And venue is just what we find when we drop in to Vox Pop, the only place this side of Park Slope that qualifies as a genuine Coffeehouse. Only this is not your run-of-the-mill yuppie joint with the $2.50 cup of coffee or hot chocolate. Well, okay - I guess it is about that much for a cup of coffee or hot chocolate. That's the funny thing about Vox Pop, the name of which is short for "vox populi", the Voice of the People. I know, it sounds like a leftie tabloid from the '30's (or '60's). Which is, roughly what it is - updated a bit. The place was started a couple of years ago by Sander Hicks and some friends, though Sander is definitely the main presence there. Nothing if not a risk taker, Sander took over a small storefront on Cortelyou Road, a commercial strip that had all but faded into oblivion; where the one bookstore in the entire neighborhood could not make it, where you could count at one point 12 hair salons, 4 dry cleaners, and not one restaurant you'd want to stick your beak into. Now, I don't want to use a hysterical term like "renaissance", but there has been a noticeable pickup of commercial activity on this strip, which sits smack in the middle of a neighborhood full of expensive Victorian homes and not a few large apartment buildings. You'd think somebody would figure out that this is a potential goldmine - at least, it would be, if there were enough going on there to deter the locals from heading to Park Slope every time they need a toy for their kids or a Fine Dining Experience.

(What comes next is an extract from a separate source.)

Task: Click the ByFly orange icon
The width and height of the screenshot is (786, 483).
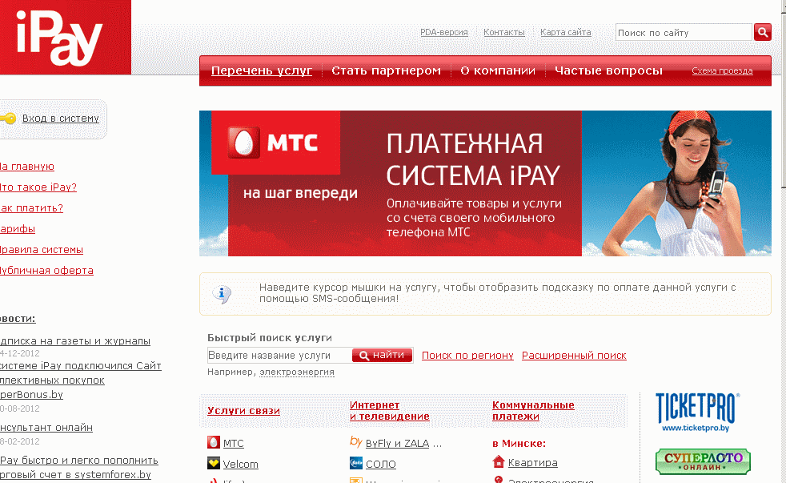Action: tap(356, 442)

If it is headed towards "renaiassance" (or, ironically, gentrification), Vox Pop will have had a lot to do with it. To start with, they did an amazing, and amazingly quick, job of turning the space into a warm, welcoming little java joint - not crowded or cramped but a real homey feel, helped along by lots of natural wood grains. Kids dig Vox Pop (there's a play area); so do adults. So do parrots. But this is not yer ordinary Starbucks wannabe. They sell books, which seem to have 2 main themes: radical rock music, and radical politics. They have readings (by, you guessed it, radical writers), and they do self-publishing. They have music in the evenings, not all radical, but much of it inspired by either the Clash or Pete Seeger, depending on which night you happen to walk in. And they sell food. None of it cheap. They do have "free wifi" - the scare quotes indicating that "free" is to be interpreted here as meaning "please spend $6 an hour or else..." Or else what? Who knows, I guess you become a Vox Populi Persona Non Grata, at least if you speak Latin. The Open Mike is also free, but the 2 beers to cover the minimum will cost you $10. (Pay to Play, is that what it's called?) Well, let's put it this way - if you are already one of the converted, consider it a contribution, to whatever cause Sander happens to be promoting at the moment. And if you are not, I don't think you could stand the heat for very long. The Parrot long thought he was redder than a scarlet tanager, but at Vox Pop we have to perch in the loft to avoid getting into a harangue with some "9/11 Truth" type (a cause Sander actively promotes), or someone who wants Ralph Nader to run again. All the same, better this than listening to the discourse on the other side of the fence. (Question regarding evolution and Sam Brownback: does the evidence suggest that he more likely evolved from Neanderthals or Cretins? Could it be his ancestors were the evolutionary fork that leads to both? This would explain his position on Darwinism.)
So where was I? Vox Pop, the radical coffeehouse that is going to revive Cortelyou Road, expand into all major U.S cities within two years, and capture 10% of the multibillion dollar coffee market by selling Fair Trade coffee and locally brewed beer... Or not, but I am damn glad they started here. And one of the latest reasons I'm glad - I was starting to talk about what I did last Saturday night, wasn't I? - is Marx in Soho, the one-man, one-act play by Howard (A People's History of the United States) ZInn. Incidentally, he's the guy who wrote A People's History of the United States. Like Vox Pop, Zinn dared to tread where few had gone before, writing a lengthy, detailed account of U.S. history as seen not from the vantage point of the elite few who directed the show but the dispossessed, disenfranchised many who actually (come to think of it) built this country. And interestingly enough, he also wrote some plays, including this one. It has not been produced very often, at least until Robert Weick took it upon himself to learn the demanding solo part and promote the show to college campuses, small theatres, and radical coffeehouses like Vox Pop (possibly a class of one).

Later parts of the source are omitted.